Japanese Prime Minister Junichiro Koizumi visited a controversial war shrine Monday, where he paid homage to Japan's fallen soldiers. The Japanese leader made the visit two days ahead of schedule, amid protests from Japan's Asian neighbors.
In an attempt to downplay controversy, Japanese Prime Minister Junichiro Koizumi paid his respects at a Shinto shrine honoring the nation's war dead Monday instead of Wednesday, the anniversary of Japan's surrender in World War II.
By pushing his visit two days earlier, Mr. Koizumi was trying to dampen its symbolism. China, North and South Korea - countries that suffered under Japan's past expansionist policies - have strongly protested the visit to the shrine, which honors millions of Japanese soldiers serving in World War II, including convicted war criminals.

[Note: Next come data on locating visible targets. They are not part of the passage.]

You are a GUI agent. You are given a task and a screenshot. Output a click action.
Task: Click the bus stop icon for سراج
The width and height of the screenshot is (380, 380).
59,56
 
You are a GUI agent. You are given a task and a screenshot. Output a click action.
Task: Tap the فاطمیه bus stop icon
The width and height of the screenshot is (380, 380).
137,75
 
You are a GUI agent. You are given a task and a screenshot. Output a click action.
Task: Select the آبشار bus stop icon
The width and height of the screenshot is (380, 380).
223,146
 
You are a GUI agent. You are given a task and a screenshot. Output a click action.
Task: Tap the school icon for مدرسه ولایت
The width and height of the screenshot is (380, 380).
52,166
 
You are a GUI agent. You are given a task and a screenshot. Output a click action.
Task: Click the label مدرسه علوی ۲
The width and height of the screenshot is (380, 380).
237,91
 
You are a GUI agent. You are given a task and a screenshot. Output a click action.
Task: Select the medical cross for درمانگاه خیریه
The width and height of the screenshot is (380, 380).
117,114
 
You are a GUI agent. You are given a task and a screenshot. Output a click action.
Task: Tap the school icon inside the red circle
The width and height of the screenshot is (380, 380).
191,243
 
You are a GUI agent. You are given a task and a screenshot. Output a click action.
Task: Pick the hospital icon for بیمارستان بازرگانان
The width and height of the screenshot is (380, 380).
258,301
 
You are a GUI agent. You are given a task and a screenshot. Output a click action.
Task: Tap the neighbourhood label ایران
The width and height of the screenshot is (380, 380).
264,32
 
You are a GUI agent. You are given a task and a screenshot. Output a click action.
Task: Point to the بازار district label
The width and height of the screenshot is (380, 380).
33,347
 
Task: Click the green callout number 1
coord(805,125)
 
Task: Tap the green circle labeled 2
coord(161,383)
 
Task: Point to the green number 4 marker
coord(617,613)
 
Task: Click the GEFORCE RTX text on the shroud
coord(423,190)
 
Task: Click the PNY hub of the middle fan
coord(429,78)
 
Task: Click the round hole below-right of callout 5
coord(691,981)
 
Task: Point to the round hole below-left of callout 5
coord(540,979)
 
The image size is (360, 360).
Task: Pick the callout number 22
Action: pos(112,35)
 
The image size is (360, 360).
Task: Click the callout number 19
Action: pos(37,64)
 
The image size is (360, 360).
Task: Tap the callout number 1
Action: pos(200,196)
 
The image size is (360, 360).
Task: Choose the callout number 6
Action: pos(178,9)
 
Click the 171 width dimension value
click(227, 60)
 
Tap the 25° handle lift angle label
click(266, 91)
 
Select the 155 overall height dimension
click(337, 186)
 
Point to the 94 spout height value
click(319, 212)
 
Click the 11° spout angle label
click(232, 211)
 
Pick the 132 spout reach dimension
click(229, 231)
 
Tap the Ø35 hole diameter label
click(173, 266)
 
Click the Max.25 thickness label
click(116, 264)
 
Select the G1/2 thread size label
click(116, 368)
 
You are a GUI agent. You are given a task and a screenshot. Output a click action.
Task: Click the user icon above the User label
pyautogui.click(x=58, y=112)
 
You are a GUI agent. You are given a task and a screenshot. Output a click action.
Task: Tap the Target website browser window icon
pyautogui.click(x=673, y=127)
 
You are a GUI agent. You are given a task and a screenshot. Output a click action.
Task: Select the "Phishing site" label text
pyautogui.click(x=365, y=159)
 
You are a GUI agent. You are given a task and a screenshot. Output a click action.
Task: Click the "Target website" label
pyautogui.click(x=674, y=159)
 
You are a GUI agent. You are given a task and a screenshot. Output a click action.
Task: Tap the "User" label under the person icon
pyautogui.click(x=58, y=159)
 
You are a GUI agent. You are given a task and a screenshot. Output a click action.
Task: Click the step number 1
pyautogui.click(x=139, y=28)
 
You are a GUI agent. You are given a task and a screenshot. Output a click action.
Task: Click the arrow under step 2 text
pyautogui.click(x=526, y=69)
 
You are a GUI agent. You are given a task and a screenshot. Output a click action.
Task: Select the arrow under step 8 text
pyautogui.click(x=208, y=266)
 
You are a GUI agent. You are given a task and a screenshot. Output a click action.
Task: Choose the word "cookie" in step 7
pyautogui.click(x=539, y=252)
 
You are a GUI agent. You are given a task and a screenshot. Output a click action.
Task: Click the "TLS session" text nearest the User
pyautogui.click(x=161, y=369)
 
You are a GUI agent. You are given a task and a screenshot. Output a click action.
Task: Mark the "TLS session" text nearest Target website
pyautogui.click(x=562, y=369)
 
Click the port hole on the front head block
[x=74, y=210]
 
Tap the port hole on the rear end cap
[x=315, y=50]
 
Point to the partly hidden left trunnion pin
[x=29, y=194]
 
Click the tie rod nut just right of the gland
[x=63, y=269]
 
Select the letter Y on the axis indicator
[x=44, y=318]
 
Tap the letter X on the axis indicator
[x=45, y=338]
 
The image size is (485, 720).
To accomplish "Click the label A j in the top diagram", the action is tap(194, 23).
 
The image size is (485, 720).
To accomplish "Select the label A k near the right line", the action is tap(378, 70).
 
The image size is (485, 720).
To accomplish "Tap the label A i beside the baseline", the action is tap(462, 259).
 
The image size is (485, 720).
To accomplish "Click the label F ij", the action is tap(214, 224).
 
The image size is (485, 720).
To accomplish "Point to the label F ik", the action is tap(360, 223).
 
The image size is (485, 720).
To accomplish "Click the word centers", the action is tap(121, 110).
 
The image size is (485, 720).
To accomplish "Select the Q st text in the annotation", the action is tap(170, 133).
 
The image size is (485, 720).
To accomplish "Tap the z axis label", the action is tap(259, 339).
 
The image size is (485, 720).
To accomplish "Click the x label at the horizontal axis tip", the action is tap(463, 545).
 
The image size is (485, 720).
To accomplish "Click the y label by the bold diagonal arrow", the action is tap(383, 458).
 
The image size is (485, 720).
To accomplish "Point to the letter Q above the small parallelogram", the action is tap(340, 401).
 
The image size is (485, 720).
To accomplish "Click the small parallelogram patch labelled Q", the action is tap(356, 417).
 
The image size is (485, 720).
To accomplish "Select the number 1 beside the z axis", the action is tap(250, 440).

After his brief trip to the shrine, Mr. Koizumi gave reporters his reason for worshipping at a controversial spot that most of his recent predecessors have avoided. He said Japan must not forget that today's peace and prosperity is the result of the many lives that were lost in World War II. He said he prayed for the souls of the dead and that Japan would never again go to war.
Mr. Koizumi was led into the shrine's altar by a priest, but he did not undergo traditional Shinto purification rituals, which could have stirred concerns of violating the separation of church and state as outlined in the Japanese Constitution.
The prime minister said he backed off from a previous pledge to visit the shrine August 15 because his intentions would be misunderstood by some Japanese and by neighboring governments. He said he would like to meet with top officials from other Asian countries to exchange opinions and to clear up any misinterpretations.
In a statement released before his visit to the shrine, Mr. Koizumi tried to soothe the anger that much of Asia still feels towards Japan for its aggression before and during the war. In it, he said Japan caused immeasurable pain and suffering when it colonized other nations. He said Japan's aggressive actions were based on a mistaken national policy. The Japanese leader offered his deepest regret for all the victims of war.
Beijing immediately criticized the shrine visit, saying it remains opposed to Japanese leaders worshipping at the shrine.